Demographic inferences and climatic niche modeling shed light on the evolutionary history of the emblematic cold-adapted Apollo butterfly at regional scale
Kebaili, Caroline; Sherpa, Stéphanie; Rioux, Delphine; Després, Laurence (2021), Demographic inferences and climatic niche modeling shed light on the evolutionary history of the emblematic cold-adapted Apollo butterfly at regional scale, Dryad, Dataset, https://doi.org/10.5061/dryad.2547d7wr9
Cold-adapted species escape climate warming by latitudinal and/or altitudinal range shifts, and currently occur in Southern Europe in isolated mountain ranges within ‘sky islands.

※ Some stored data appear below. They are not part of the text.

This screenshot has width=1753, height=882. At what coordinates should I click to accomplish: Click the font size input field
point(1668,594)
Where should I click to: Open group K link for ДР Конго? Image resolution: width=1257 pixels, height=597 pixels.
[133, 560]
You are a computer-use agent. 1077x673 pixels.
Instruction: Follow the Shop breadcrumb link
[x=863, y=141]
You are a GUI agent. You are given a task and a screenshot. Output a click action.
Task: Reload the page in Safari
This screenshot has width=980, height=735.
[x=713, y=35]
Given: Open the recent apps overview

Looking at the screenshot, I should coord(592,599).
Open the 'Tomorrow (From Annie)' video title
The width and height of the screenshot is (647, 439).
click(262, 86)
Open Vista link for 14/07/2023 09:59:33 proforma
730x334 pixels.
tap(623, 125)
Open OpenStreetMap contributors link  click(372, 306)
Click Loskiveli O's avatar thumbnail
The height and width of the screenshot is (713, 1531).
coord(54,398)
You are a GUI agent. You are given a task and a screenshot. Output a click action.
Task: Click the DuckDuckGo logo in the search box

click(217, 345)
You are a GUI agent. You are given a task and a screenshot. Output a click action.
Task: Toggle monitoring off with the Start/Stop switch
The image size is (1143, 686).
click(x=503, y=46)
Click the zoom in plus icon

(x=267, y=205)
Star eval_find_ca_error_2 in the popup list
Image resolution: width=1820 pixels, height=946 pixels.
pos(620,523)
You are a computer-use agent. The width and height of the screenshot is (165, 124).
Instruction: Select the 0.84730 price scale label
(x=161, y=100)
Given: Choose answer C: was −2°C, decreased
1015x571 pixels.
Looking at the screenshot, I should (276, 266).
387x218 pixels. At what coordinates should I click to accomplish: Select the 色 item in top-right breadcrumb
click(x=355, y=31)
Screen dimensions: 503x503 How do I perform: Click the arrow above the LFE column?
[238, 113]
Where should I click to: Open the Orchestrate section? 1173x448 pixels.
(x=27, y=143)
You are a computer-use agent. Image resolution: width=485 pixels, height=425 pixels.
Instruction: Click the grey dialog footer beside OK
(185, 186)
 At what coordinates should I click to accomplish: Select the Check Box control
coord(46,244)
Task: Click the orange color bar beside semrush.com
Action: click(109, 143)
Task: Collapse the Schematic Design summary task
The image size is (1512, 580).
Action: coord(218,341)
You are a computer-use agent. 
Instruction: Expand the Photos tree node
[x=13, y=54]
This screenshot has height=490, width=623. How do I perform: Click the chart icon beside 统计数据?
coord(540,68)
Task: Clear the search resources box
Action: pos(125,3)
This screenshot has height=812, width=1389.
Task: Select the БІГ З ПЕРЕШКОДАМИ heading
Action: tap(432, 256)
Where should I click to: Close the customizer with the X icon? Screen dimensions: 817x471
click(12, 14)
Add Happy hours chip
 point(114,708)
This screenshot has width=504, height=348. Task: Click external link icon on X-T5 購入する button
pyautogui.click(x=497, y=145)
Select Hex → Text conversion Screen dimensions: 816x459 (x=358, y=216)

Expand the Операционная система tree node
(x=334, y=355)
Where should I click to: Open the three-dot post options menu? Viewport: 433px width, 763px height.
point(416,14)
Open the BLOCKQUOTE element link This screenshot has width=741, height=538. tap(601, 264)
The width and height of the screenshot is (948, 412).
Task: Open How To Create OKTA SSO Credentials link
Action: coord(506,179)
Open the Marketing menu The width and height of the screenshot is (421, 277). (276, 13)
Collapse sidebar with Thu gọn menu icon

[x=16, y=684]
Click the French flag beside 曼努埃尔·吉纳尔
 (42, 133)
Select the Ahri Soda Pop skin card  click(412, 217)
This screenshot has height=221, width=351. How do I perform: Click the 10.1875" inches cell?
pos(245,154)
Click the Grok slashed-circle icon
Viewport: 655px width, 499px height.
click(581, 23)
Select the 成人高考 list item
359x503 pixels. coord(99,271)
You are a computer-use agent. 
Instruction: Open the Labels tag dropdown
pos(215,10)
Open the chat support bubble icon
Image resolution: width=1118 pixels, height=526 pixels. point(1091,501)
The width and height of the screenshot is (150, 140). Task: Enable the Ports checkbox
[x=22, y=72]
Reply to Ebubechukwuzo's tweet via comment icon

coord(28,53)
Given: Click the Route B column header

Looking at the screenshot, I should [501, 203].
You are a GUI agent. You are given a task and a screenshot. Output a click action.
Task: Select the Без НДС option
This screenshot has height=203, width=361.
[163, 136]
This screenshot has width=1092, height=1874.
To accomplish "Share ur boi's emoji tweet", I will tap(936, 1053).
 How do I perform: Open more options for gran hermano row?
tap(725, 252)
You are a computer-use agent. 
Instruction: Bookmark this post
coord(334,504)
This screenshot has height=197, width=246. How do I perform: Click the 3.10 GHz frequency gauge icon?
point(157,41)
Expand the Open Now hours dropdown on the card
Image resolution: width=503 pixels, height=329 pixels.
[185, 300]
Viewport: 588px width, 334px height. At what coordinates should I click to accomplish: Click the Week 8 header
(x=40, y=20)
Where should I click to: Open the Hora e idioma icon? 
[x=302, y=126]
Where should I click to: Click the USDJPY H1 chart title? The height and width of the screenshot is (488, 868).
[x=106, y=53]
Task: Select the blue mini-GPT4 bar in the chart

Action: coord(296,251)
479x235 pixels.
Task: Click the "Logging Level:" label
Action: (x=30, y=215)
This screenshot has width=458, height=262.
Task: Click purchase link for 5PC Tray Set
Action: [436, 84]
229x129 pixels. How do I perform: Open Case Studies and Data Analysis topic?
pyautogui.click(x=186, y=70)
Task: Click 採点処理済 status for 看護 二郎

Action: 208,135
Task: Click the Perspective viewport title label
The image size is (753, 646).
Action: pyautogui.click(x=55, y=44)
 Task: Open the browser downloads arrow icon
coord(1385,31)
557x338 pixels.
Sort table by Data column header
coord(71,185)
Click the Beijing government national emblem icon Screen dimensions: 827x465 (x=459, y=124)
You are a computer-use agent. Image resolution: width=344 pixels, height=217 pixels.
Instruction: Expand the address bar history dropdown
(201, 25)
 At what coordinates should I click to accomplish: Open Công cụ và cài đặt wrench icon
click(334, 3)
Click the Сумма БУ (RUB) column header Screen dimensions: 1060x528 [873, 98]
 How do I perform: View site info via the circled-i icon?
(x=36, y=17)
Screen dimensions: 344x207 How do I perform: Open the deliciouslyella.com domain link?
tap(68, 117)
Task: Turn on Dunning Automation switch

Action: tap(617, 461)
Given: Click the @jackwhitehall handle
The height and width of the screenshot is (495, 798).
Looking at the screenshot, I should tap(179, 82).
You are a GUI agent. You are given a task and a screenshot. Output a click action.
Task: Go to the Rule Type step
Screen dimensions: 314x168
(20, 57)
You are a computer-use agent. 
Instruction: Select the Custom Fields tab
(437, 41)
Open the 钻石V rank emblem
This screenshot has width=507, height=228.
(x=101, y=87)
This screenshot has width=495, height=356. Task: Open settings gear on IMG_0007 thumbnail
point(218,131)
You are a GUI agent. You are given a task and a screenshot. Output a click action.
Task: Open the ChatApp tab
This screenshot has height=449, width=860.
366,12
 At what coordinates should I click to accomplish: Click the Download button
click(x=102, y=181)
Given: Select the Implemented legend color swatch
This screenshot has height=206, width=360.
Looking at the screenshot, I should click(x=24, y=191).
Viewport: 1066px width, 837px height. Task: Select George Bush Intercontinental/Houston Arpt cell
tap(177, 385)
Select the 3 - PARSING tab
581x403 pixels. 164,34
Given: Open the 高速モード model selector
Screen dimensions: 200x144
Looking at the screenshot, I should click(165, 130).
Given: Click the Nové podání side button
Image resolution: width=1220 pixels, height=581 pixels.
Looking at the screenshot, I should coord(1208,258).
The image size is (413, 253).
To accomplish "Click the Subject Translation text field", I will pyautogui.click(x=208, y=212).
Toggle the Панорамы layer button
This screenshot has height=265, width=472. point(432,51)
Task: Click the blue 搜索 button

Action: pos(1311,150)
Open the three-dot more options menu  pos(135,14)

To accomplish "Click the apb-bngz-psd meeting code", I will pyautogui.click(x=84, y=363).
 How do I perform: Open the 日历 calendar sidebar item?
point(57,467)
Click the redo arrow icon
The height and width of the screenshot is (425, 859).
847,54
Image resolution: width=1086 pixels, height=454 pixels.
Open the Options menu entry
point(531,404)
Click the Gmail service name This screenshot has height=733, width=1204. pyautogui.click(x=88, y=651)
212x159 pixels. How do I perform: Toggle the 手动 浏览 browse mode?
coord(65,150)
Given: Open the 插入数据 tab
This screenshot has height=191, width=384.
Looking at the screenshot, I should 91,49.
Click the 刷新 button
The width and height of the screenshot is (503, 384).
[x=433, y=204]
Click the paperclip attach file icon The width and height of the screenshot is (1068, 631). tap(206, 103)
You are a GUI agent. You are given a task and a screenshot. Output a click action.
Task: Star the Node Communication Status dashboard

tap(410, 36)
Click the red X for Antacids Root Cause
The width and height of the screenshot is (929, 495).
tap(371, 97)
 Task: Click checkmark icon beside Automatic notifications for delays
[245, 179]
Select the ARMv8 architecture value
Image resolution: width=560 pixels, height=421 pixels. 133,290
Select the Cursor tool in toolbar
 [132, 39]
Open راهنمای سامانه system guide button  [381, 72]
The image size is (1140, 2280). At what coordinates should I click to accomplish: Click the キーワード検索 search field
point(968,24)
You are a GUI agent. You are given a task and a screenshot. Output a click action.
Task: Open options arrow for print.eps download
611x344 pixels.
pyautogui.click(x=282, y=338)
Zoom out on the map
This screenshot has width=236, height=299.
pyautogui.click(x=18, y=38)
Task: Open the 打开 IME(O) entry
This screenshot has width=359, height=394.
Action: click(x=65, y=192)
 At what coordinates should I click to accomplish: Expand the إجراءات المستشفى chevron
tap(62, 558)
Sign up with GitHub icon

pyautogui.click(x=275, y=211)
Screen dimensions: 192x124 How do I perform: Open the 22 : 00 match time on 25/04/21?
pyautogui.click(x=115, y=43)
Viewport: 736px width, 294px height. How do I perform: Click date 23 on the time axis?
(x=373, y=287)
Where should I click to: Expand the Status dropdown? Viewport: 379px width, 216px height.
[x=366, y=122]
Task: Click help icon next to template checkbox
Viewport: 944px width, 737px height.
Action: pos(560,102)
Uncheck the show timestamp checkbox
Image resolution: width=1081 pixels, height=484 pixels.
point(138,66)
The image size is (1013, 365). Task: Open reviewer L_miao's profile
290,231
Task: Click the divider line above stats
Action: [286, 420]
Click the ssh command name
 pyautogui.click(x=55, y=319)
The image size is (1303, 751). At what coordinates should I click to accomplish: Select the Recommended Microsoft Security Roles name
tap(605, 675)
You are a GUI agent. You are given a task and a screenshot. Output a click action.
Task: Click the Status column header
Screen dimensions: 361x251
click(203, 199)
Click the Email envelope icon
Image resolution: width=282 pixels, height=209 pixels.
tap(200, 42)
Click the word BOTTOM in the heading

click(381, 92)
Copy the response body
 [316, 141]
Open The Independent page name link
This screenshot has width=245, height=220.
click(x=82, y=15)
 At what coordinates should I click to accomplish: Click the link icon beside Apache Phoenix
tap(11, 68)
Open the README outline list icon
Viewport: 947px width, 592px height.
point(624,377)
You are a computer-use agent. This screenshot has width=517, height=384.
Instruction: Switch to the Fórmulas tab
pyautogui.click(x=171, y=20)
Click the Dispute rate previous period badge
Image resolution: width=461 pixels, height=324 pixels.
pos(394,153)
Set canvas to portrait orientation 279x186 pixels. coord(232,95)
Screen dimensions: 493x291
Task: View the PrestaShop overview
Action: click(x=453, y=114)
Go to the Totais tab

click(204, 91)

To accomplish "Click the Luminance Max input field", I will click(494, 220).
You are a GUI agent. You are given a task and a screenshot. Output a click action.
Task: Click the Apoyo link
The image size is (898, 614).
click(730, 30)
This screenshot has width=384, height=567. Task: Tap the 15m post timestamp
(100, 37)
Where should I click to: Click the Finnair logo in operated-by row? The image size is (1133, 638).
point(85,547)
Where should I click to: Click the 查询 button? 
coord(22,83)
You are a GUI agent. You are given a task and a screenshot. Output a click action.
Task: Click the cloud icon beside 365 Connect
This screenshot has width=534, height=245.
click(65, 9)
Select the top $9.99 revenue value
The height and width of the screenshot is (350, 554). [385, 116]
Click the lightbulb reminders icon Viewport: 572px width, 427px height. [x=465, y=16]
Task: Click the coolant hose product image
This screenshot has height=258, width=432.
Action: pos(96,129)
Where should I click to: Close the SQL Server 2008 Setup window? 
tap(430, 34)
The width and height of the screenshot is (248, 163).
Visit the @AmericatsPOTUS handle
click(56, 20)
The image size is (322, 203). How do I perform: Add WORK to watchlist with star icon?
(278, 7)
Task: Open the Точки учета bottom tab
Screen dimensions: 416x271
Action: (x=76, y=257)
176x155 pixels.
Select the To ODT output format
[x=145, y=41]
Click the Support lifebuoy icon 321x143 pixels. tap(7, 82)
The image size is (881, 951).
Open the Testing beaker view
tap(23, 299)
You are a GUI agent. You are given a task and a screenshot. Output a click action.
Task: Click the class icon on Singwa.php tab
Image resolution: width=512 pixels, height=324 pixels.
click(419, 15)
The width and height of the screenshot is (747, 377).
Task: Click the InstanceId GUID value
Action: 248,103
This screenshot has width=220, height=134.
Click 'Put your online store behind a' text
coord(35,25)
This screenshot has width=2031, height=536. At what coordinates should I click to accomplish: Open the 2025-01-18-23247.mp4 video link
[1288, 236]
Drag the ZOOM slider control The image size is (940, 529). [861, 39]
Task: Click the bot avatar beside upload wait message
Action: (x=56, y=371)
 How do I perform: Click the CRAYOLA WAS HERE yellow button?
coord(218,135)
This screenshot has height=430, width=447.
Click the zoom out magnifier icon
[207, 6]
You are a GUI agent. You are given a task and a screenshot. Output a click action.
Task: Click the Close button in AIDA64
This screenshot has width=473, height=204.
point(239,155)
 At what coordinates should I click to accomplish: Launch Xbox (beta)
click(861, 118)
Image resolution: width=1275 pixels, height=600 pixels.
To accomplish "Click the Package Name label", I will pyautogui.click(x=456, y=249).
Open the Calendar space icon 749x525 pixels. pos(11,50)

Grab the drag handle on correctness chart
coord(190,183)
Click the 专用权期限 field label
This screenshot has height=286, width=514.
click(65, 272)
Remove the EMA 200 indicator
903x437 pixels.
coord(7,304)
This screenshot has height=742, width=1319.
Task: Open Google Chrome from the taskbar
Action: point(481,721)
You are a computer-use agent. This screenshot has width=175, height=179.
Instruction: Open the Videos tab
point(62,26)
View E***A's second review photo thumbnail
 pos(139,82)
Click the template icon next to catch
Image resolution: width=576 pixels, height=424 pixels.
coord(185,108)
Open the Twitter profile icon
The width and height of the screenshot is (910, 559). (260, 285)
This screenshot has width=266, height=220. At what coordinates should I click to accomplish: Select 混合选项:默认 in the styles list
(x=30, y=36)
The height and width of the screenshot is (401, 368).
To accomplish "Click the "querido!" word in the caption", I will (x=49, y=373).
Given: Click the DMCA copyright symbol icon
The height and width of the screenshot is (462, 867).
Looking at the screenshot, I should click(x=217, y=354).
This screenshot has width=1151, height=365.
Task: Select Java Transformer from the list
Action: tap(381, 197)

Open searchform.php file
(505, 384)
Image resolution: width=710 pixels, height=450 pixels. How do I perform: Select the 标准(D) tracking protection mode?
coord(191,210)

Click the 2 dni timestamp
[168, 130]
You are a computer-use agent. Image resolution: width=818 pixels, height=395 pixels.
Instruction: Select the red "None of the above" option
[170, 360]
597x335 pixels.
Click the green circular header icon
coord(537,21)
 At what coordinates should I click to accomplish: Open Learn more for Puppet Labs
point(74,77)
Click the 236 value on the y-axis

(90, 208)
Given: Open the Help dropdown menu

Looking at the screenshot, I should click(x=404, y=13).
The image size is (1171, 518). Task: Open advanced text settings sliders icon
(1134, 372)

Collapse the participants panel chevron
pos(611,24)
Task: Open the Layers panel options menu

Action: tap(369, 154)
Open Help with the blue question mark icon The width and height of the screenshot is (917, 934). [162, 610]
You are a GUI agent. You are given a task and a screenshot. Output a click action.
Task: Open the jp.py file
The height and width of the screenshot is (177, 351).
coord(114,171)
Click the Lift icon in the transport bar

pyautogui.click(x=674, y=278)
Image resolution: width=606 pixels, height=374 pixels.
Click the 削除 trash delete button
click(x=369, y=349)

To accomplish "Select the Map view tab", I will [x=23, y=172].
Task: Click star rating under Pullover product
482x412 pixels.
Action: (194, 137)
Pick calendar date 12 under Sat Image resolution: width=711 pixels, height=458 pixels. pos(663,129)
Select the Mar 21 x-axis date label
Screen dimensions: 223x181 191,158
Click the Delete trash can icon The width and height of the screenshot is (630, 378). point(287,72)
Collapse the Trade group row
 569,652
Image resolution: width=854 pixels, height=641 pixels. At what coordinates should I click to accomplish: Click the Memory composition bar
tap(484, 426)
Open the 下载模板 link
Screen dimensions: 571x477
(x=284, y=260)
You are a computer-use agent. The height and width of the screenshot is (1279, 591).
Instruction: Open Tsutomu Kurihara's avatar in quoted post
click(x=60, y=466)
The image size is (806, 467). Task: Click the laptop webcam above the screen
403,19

Here we studied the genetic structure of the Apollo butterfly in five such alpine islands (above 1000 m) in France, and infer its demographic history since the last interglacial, using single nucleotide polymorphisms (ddRADseq SNPs). The Auvergne and Alps populations show strong genetic differentiation but not alpine massifs, although separated by deep valleys. Combining three complementary demographic inference methods and species distribution models (SDMs) we show that the LIG period was highly defavorable for Apollo that probably survived in small population in the highest summits of Auvergne. The population shifted downslope and expanded eastward between LIG and LGM throughout the large climatically suitable Rhône valley between the glaciated summits of Auvergne and Alps. The Auvergne and Alps populations started diverging before the LGM but remained largely connected till the mid-Holocene. Population decline in Auvergne was more gradual but started before (~7 kya versus 800 ya), and was much stronger with current population size ten times lower than in the Alps. In the Alps, the low genetic structure and limited evidence for isolation by distance suggest a non-equilibrium metapopulation functioning. The core Apollo population experienced cycles of contraction-expansion with climate fluctuations with largely inter-connected populations over time according to a ‘metapopulation-pulsar’ functioning. This study demonstrates the power of combining demographic inferences and SDMs to determine past and future evolutionary trajectories of an endangered species at a regional scale.